Wheeler began her on-air news career in 1987 at CFTO in Toronto as a reporter, where she would become an anchor the following year and the weekend news anchor in 1990. The next year she was promoted to co-anchor of CFTO's News at 6 with Tom Gibney.

Wheeler sat in for both Lloyd Robertson and Sandie Rinaldo on CTV National News and also handled long term fill in duties for news and hosting on Canada AM.

She served as senior reporter and daytime news anchor for CTV News Channel from February 2001 to November 2008 before moving to Corus Entertainment to launch the CBC affiliate in Durham.

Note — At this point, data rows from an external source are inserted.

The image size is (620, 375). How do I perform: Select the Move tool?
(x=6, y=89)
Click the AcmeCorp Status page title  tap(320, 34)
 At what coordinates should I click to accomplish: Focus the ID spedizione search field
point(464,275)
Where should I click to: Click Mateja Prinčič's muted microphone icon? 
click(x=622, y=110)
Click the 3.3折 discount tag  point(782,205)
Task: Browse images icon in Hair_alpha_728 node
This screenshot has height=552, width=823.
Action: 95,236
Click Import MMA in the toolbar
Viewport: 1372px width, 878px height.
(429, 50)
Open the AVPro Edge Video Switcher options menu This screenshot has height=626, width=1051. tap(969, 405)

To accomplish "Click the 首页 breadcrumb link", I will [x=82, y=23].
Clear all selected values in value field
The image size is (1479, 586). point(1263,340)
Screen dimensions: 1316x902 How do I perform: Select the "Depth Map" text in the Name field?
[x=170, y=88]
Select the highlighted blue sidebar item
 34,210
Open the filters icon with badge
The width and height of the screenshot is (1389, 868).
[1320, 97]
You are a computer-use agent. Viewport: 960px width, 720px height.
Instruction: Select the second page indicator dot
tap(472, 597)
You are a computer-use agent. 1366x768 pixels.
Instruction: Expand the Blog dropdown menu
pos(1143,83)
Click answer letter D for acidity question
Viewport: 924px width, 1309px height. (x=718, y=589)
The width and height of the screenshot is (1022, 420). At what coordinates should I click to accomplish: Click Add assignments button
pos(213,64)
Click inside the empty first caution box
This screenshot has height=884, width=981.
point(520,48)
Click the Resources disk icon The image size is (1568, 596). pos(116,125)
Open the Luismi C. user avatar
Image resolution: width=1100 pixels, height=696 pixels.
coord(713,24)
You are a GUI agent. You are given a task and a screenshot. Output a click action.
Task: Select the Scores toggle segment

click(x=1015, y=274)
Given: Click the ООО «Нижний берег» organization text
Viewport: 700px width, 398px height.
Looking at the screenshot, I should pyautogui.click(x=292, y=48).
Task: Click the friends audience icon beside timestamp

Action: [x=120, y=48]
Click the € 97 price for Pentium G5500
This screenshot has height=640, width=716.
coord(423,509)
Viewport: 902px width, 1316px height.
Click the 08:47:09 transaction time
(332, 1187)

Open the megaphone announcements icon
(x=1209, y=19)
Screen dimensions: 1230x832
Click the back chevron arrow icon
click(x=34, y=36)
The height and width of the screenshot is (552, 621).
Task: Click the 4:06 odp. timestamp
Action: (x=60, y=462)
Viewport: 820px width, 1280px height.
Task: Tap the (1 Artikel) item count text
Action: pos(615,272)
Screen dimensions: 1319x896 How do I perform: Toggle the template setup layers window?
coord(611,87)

In 1985, she was featured in a five-part Citytv news serial The Kate Wheeler Story: Diary of a Victim which detailed her previous experience as the victim of a random stabbing attack.

Until September 2013 Wheeler was the news director and anchor for Studio 12 News on CHEX Durham, which launched in September 2010.

From February 2014 to June 2016 Wheeler co-hosted the show What She Said on SiriusXM Canada's Canada Talks channel, with Christine Bentley and Sharon Caddy.

What She Said! with Kate Wheeler and Christine Bentley moved to the Jewel Radio Network (Evanov Radio Group) starting July 9, 2016 and in December, 2017 were brought on board @1059TheRegion.

Wheeler is a part-time lecturer at Durham College.

In January 2019 Wheeler became a Network Managing Editor at Global News.